Re: [PATCH] Fix ARM64/MSVC atomic memory ordering issues on Win11 by adding explicit DMB ​barriers - Mailing list pgsql-hackers

From Greg Burd
Subject Re: [PATCH] Fix ARM64/MSVC atomic memory ordering issues on Win11 by adding explicit DMB ​barriers
Date
Msg-id 1D2B3555-359B-47A2-B291-B23E8F4CAF39@greg.burd.me
Whole thread Raw
In response to Re: [PATCH] Fix ARM64/MSVC atomic memory ordering issues on Win11 by adding explicit DMB ​barriers  (Andres Freund <andres@anarazel.de>)
List pgsql-hackers
On Nov 20 2025, at 7:03 pm, Andres Freund <andres@anarazel.de> wrote:

> Hi,
> 
> On 2025-11-20 15:45:22 -0500, Greg Burd wrote:
>> Dave and I have been working together to get ARM64 with MSVC functional.
>>  The attached patches accomplish that. Dave is the author of the first
>> which addresses some build issues and fixes the spin_delay() semantics,
>> I did the second which fixes some atomics in this combination.
> 
> Thanks for working on this!

You're welcome, thanks for reviewing it. :)

>> 
>> MSVC's _InterlockedCompareExchange() intrinsic on ARM64 performs the
>> atomic operation but does NOT emit the necessary Data Memory Barrier
>> (DMB) instructions [4][5].
> 
> I couldn't reproduce this result when playing around on godbolt.
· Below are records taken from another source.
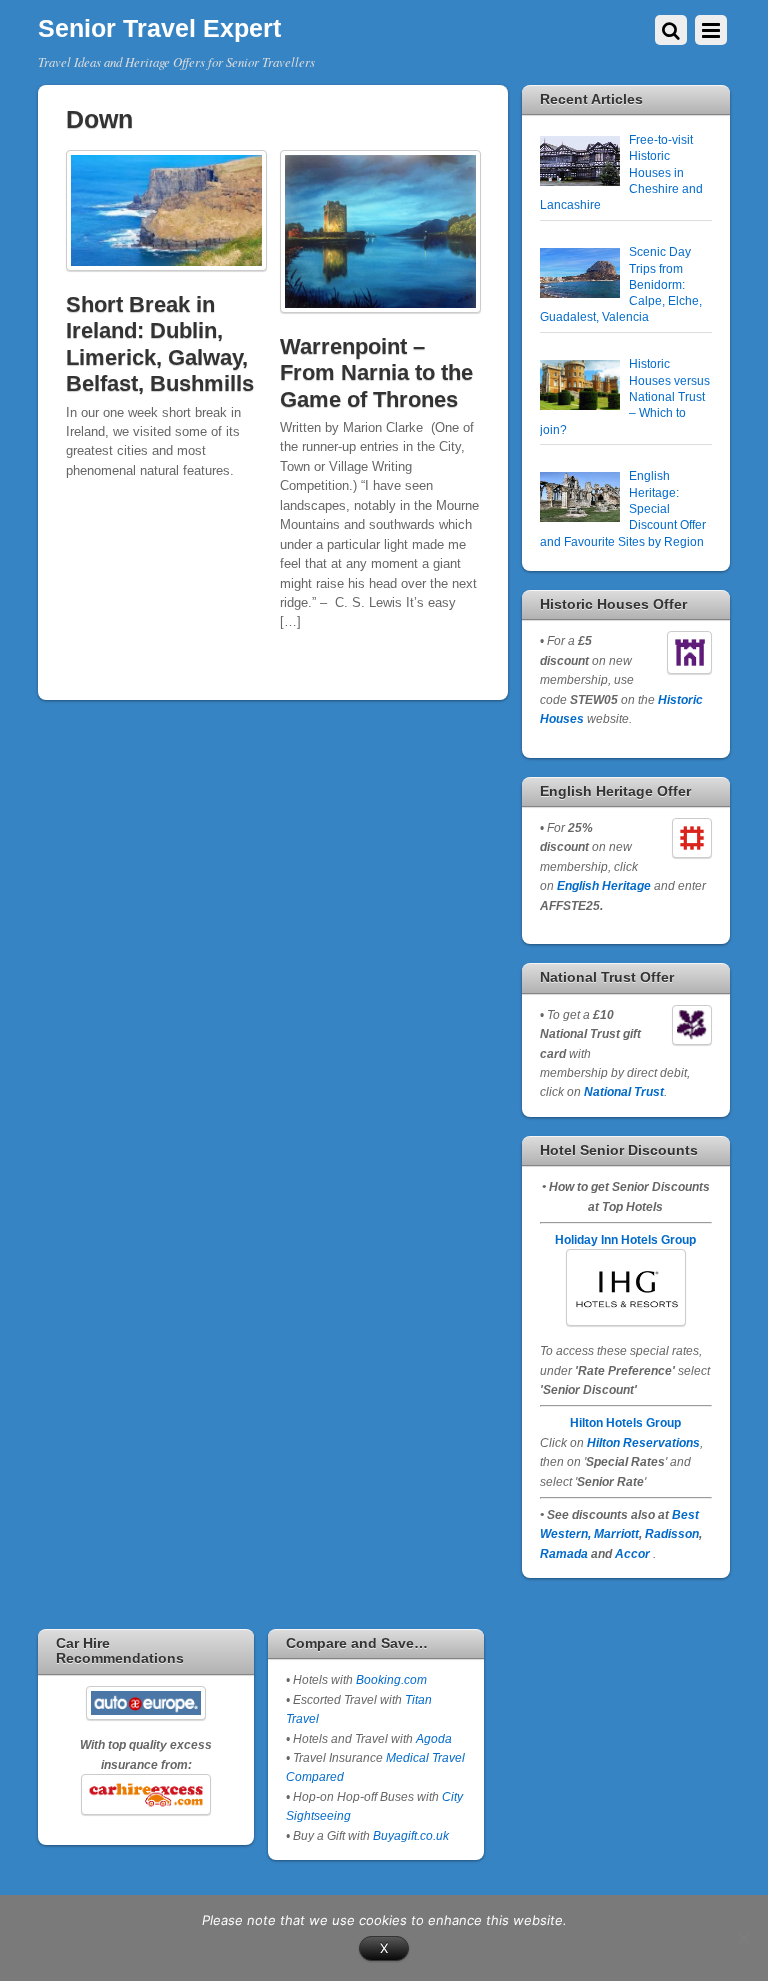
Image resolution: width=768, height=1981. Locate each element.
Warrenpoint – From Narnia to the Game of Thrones (376, 373)
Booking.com (391, 1679)
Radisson (672, 1533)
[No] (743, 1938)
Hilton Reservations (643, 1442)
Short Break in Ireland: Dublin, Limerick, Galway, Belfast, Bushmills (160, 344)
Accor (632, 1553)
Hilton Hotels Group (625, 1422)
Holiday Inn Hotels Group (625, 1239)
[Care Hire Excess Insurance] (146, 1794)
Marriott (616, 1533)
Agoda (432, 1738)
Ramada (564, 1553)
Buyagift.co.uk (411, 1835)
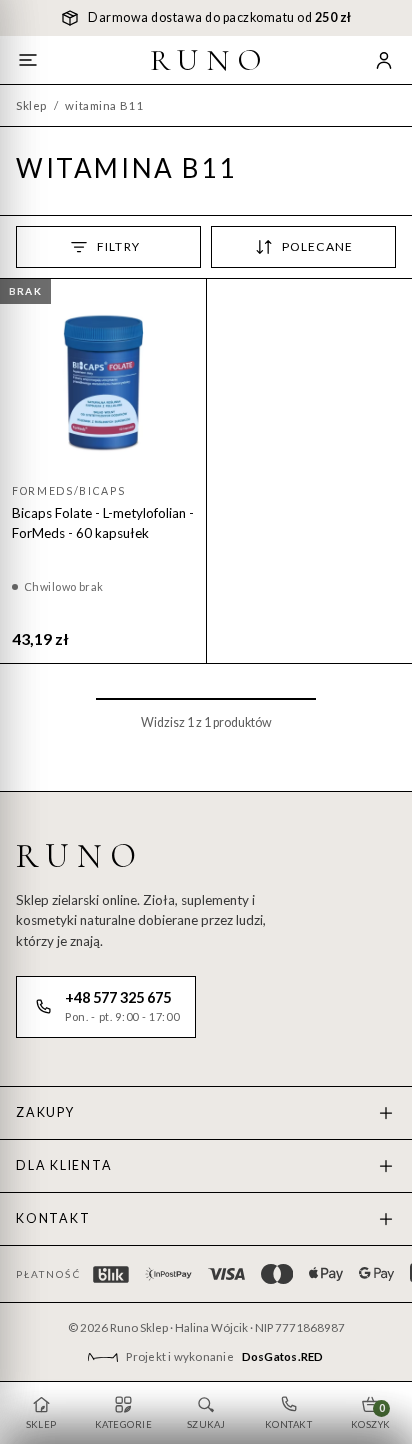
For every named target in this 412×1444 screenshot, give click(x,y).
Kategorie (123, 1424)
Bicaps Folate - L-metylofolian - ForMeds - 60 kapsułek (103, 523)
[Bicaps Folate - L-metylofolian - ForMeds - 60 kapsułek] (103, 382)
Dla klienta (64, 1165)
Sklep (31, 105)
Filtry (118, 246)
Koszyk (371, 1416)
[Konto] (384, 60)
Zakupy (45, 1112)
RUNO (210, 60)
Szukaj (206, 1424)
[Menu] (28, 60)
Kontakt (53, 1218)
By specifying
> /arch:armv9.4 msvc can be convinced to emit the code for the
> intrinsics inline
> (at least for most of them).  And that makes it visible that
> _InterlockedCompareExchange() results in a "casal" instruction.
> Looking that
> up shows:
>
https://developer.arm.com/documentation/dui0801/l/A64-Data-Transfer-Instructions/CASA--CASAL--CAS--CASL--CASAL--CAS--CASL--A64-
> which includes these two statements:
> "CASA and CASAL load from memory with acquire semantics."
> "CASL and CASAL store to memory with release semantics."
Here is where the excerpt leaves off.